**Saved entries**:
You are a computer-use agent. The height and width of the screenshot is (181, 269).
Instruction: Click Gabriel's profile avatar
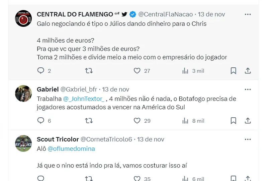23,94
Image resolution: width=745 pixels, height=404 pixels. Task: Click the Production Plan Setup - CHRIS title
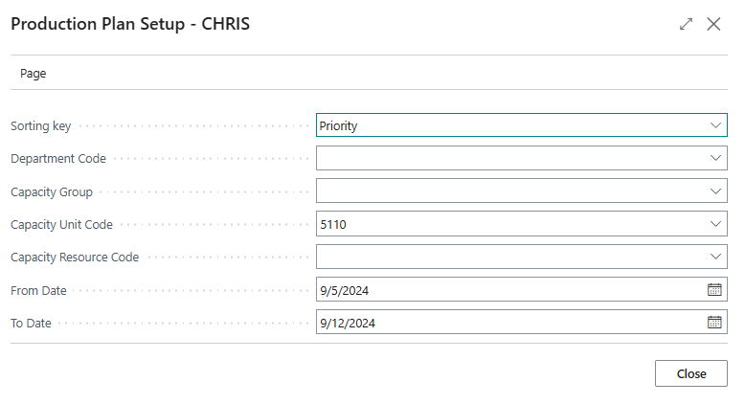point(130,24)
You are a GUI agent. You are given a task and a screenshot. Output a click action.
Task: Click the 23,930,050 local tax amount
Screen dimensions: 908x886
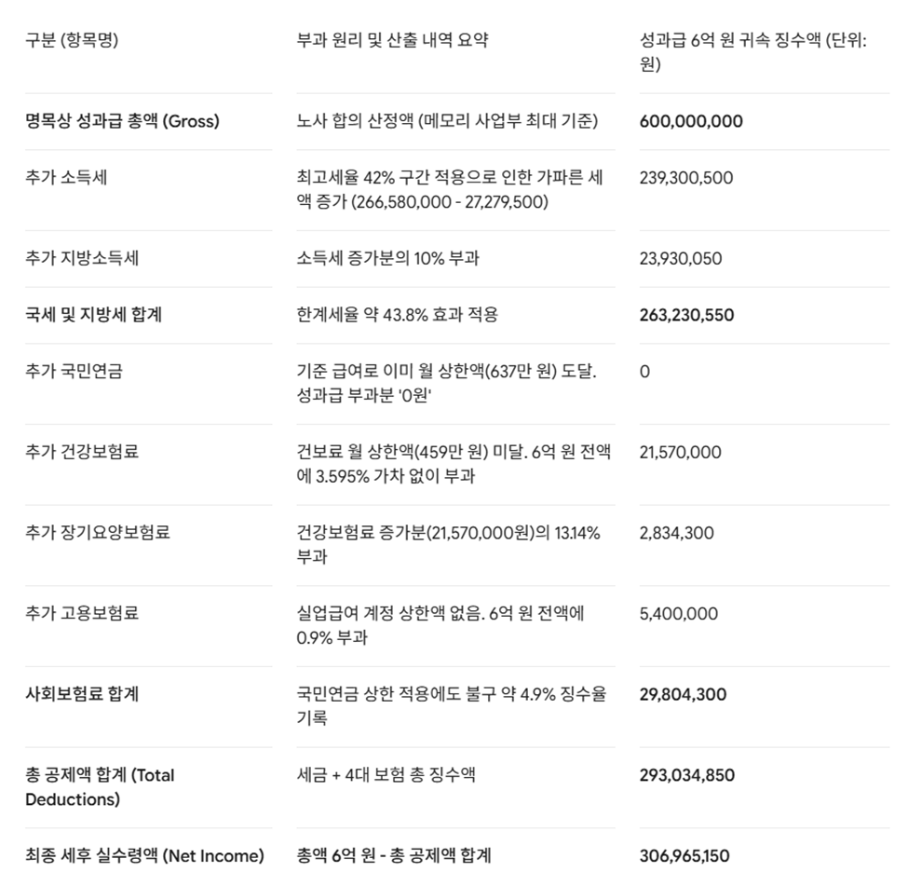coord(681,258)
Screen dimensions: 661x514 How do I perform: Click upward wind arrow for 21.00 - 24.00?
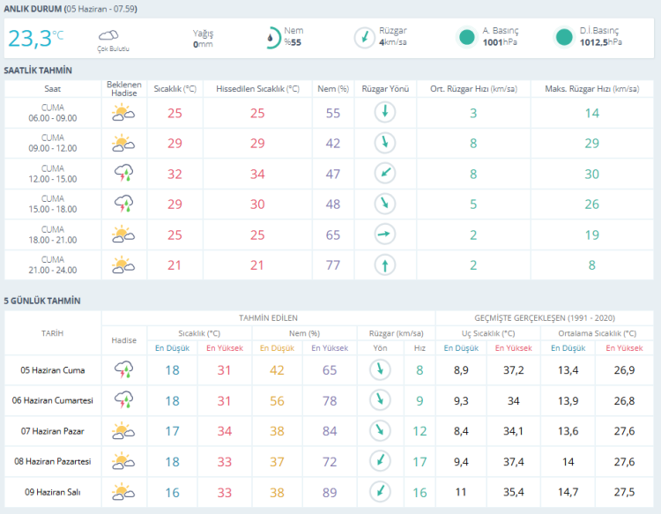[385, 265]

--

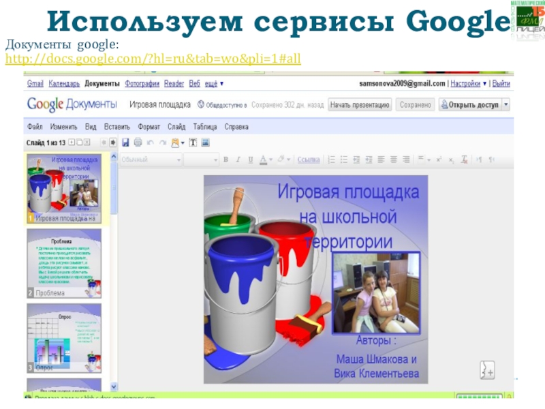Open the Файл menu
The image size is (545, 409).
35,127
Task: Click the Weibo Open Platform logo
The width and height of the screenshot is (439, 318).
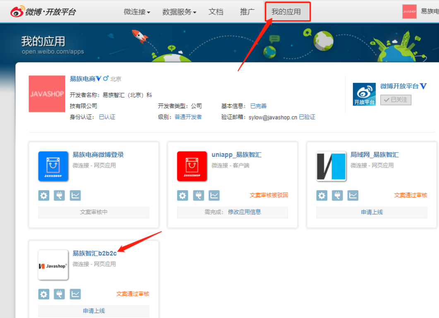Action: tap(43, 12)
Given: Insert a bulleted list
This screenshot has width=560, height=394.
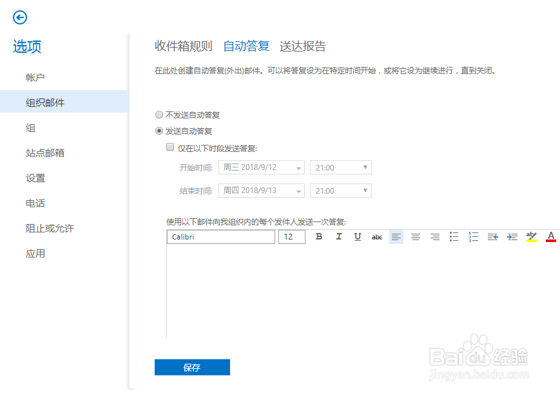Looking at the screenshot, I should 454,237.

**Work instruction**:
Copy every line of the data that holds the string "agent".

**Output for this task**:
You are a computer-use agent. The height and width of the screenshot is (181, 269).
You are a GUI agent. You are given a task and a screenshot. Output a click action.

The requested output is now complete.